Les dépenses augmentaient, mais notre revenu diminuait.

— Il faut que cela suffise pour un mois, — répondis-je en plaçant plusieurs gros paquets de pâtes dans mon chariot.

Mon amie Isabelle me regarda avec étonnement.

— Sophie, pourquoi en achètes-tu autant?

— Laurent affirme qu’on peut vivre uniquement de pâtes.

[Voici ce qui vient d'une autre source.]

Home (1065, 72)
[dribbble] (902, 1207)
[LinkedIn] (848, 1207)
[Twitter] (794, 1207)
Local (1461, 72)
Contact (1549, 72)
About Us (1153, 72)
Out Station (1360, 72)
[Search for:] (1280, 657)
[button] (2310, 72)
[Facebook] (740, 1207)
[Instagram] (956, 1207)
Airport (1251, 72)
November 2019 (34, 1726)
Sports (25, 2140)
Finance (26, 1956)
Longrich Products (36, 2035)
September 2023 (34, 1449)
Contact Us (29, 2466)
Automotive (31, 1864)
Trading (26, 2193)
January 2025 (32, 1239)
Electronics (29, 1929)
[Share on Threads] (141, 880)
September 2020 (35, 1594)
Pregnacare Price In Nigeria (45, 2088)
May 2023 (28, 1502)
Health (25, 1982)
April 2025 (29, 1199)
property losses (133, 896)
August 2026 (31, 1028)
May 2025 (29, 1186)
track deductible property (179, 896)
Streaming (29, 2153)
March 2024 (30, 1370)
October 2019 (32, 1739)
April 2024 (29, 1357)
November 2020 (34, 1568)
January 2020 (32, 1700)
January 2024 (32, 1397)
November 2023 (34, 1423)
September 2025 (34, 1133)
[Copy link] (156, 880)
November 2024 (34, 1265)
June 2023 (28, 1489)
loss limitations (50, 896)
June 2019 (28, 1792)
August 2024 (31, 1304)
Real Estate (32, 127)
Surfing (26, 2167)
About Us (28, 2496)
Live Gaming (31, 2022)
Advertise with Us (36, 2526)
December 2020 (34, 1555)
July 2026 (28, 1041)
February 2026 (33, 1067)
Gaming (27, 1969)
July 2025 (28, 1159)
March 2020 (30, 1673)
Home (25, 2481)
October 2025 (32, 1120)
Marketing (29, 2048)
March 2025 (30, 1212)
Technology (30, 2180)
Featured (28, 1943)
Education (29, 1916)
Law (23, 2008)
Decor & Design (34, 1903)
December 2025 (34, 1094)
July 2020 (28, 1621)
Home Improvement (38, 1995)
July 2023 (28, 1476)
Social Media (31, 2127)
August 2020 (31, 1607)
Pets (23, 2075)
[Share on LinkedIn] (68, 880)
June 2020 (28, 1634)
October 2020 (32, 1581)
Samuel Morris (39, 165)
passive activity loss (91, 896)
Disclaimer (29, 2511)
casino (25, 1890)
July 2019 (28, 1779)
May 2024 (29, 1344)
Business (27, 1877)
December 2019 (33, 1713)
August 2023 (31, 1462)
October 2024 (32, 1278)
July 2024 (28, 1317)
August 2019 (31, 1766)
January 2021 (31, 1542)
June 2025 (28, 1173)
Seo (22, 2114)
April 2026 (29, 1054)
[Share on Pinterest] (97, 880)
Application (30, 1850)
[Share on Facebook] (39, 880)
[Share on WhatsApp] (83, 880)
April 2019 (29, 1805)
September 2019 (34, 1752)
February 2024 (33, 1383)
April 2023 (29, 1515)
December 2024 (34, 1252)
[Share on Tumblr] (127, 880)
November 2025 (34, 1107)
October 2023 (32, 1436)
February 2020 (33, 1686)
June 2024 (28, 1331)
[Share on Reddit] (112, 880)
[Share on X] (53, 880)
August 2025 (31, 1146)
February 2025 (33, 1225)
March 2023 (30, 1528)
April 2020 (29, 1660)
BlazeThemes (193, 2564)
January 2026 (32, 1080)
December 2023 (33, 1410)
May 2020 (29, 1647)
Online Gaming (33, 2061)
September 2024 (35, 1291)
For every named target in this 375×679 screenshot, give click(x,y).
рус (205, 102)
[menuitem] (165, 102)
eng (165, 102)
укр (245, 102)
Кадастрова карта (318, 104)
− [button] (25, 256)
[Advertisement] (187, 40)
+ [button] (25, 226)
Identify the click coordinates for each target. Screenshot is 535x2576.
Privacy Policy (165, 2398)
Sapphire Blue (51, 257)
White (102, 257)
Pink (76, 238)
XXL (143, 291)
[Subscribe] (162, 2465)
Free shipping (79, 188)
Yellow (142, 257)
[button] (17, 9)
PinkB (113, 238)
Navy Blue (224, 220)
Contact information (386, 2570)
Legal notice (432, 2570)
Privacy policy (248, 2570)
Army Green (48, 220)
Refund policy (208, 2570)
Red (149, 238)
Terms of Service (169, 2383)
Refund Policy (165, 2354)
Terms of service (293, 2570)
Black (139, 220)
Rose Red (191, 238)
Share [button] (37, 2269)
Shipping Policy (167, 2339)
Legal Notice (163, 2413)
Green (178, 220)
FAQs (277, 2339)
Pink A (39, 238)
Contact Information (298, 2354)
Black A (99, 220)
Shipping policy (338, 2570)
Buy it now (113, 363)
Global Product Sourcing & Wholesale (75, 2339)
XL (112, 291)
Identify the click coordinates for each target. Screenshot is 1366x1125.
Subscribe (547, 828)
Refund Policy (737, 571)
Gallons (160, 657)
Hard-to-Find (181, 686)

Je voudrais lui permettre de tester son idée.

Depuis la naissance de notre fils Hugo, notre vie avait complètement changé. J’avais quitté mon travail et, comme mon emploi n’était pas déclaré correctement, je ne recevais presque aucune allocation.

Les dépenses augmentaient, mais notre revenu diminuait.

Laurent répétait:

— Nous nous débrouillerons.

J’ai fini par comprendre que cela signifiait surtout que je devais me débrouiller.

— Hugo a besoin d’une combinaison plus légère pour le printemps.

— Achète-la avec l’allocation.

— Elle a servi à payer l’électricité et le loyer.

— Tu dois apprendre à mieux gérer le budget. Je dois également réparer la voiture.

J’ai trouvé un petit travail à domicile. Mais Hugo dormait mal, pleurait beaucoup et je ne parvenais pas toujours à préparer le dîner.

Un soir, Laurent rentra.

— Tu n’as rien cuisiné de toute la journée?

— Je travaillais et Hugo a été agité.

— Tu es pourtant à la maison. Organise mieux ton temps.

Je me suis mise en colère.

— Je dois organiser l’argent, le travail, le ménage, le bébé et mon sommeil. Et toi, qu’organises-tu après être rentré?

Il est sorti en claquant la porte.

Isabelle, qui avait également un bébé, me raconta que son mari s’occupait de leur fille après le travail.

— L’enfant est à nous deux. Si Laurent refuse d’aider, qu’il paie une nounou.

— Nous n’avons même pas les moyens d’acheter une nouvelle poussette.

— Alors qu’il cherche un emploi mieux payé au lieu de te donner des leçons.

Laurent travaillait comme responsable dans un magasin de sport. Son poste lui convenait et il ne cherchait pas mieux.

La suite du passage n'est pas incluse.